Donald Trump, depuis, a légitimé un scepticism­e à l’égard des scientifiq­ues, une méfiance envers les experts qui prédisent, par exemple, une catastroph­e environnem­entale si les changement­s climatique­s ne sont davantage pris au sérieux et même, une contestati­on du processus électoral au point d’en ébranler la légitimité.

LÀ POUR RESTER

N’en doutez pas, le parti républicai­n est le parti de Donald Trump : le « caudillo » battu, ceux qui voudront lui succéder seront à son image… ou pire encore. Le secrétaire d’État, Mike Pompeo, Tom Cotton, le sénateur de l’Arkansas, ou même Donald Junior sont des purs et durs sans les états d’âme du patron.

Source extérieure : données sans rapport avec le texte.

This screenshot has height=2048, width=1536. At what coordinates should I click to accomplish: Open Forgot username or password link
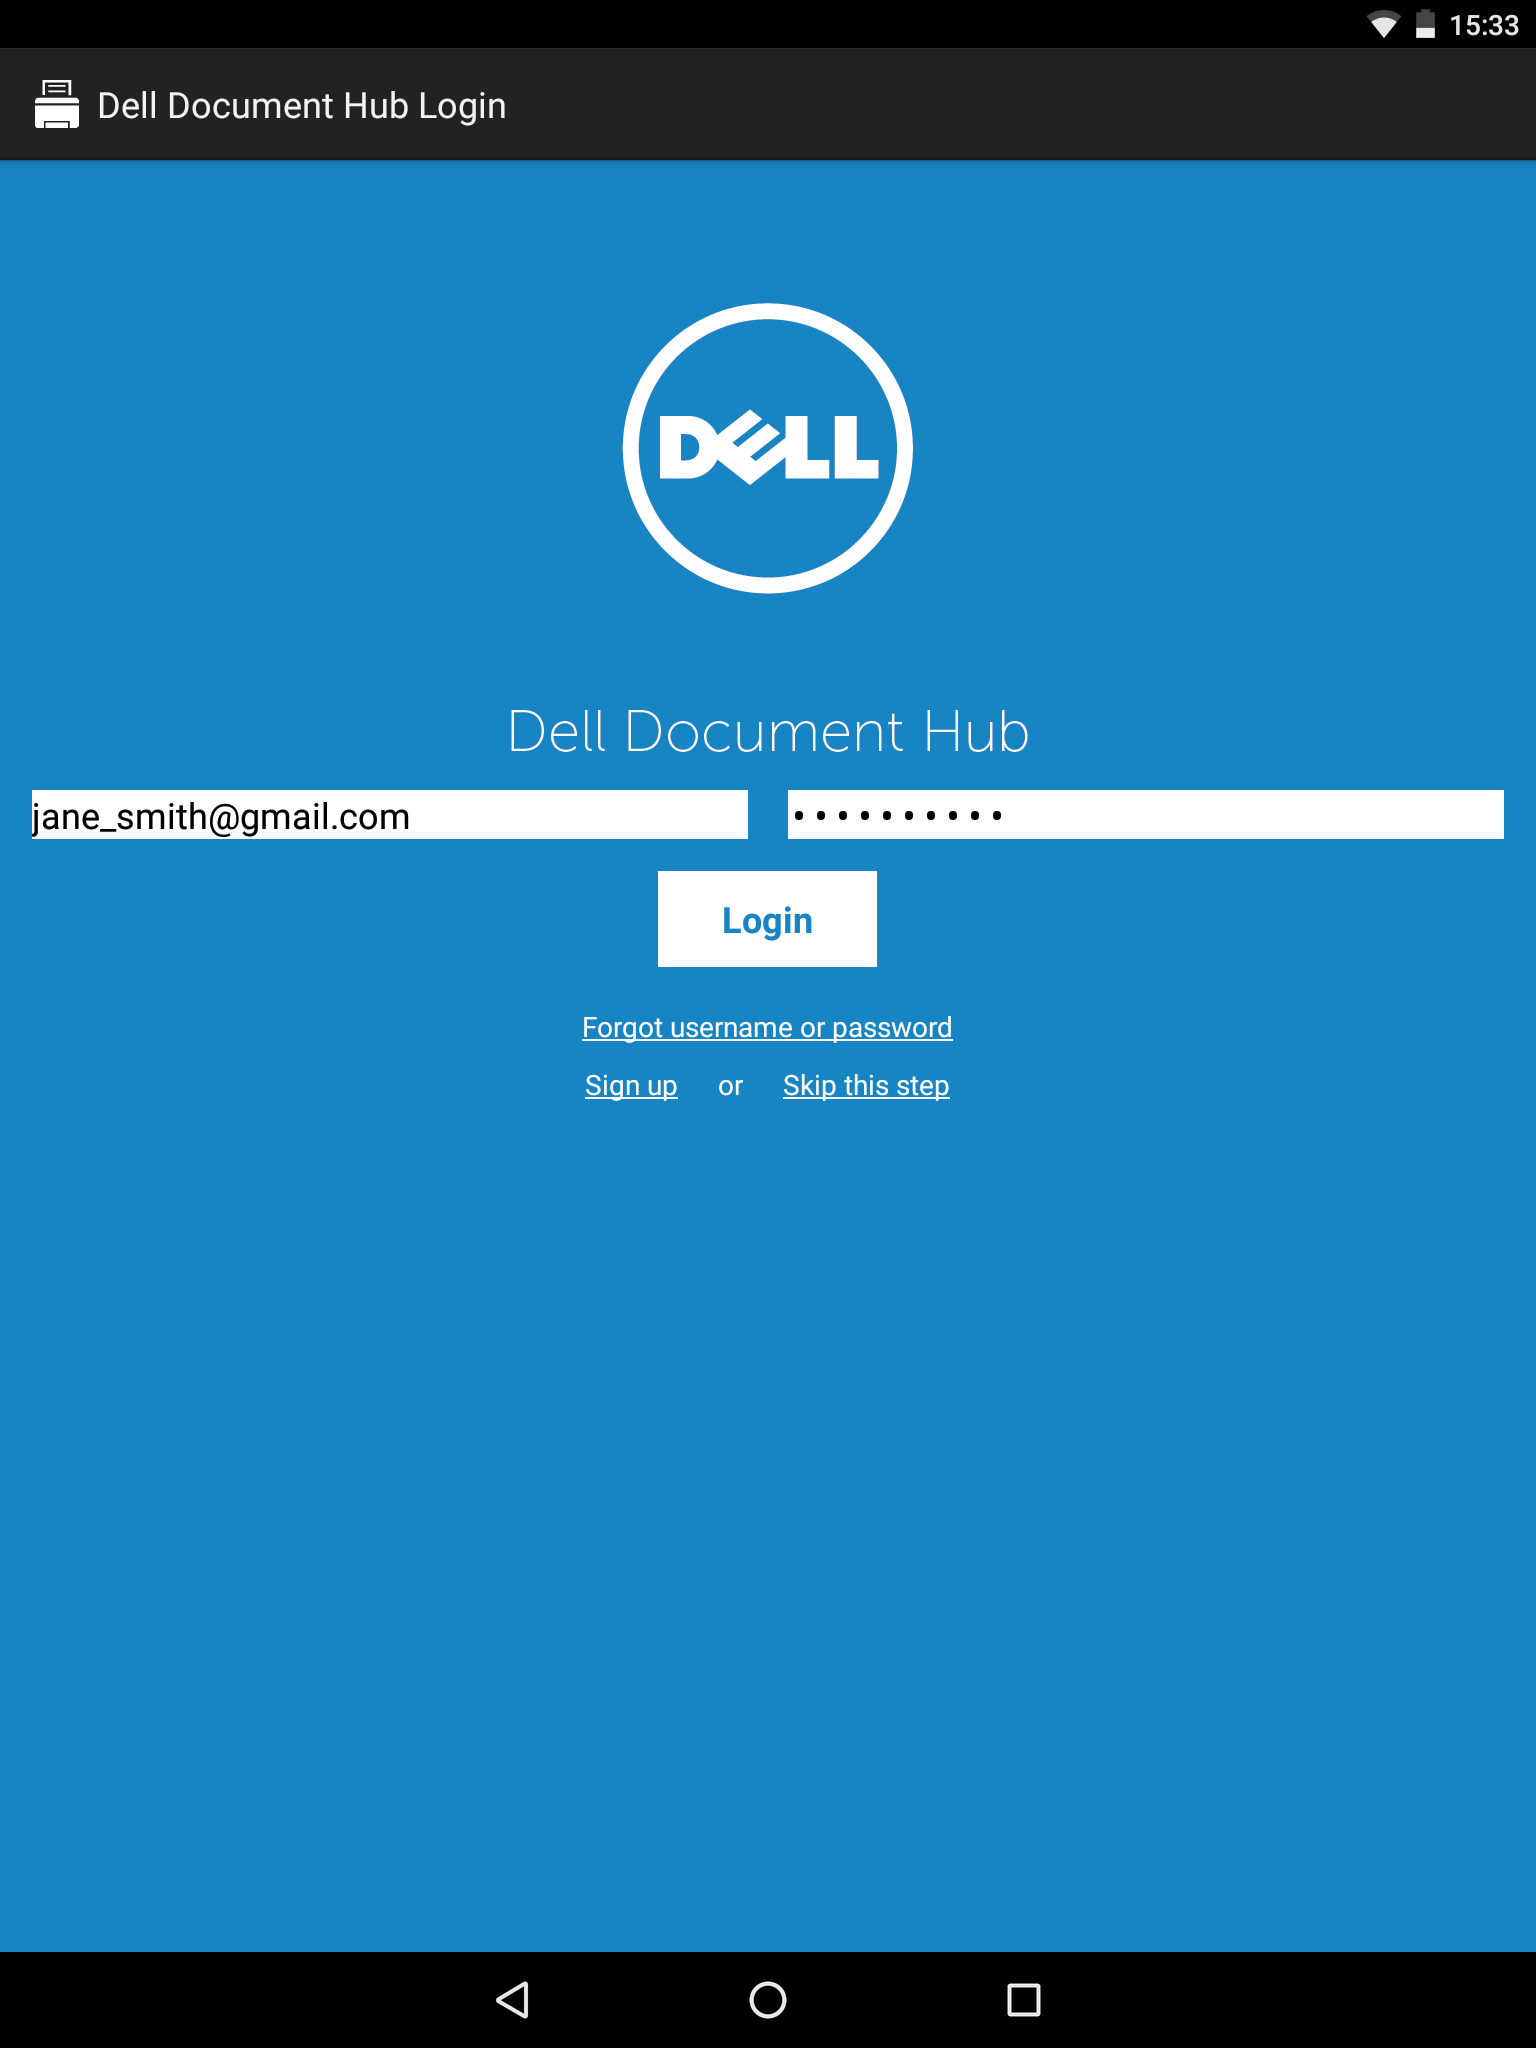coord(767,1028)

Un média local décrivait la semaine dernière l’anxiété de l’ancien congressma­n démocrate Tony Coelho devant un effet particuliè­rement malsain de Trump : « Il y a beaucoup de jeunes aujourd’hui qui pensent que la haine est acceptable (“Hate is okay”). »

Tout le monde rêve d’un vaccin contre la COVID. Pour sortir le pays de sa torpeur, c’est à se demander s’il ne faudrait pas aussi plancher sur un vaccin contre le « trumpisme ».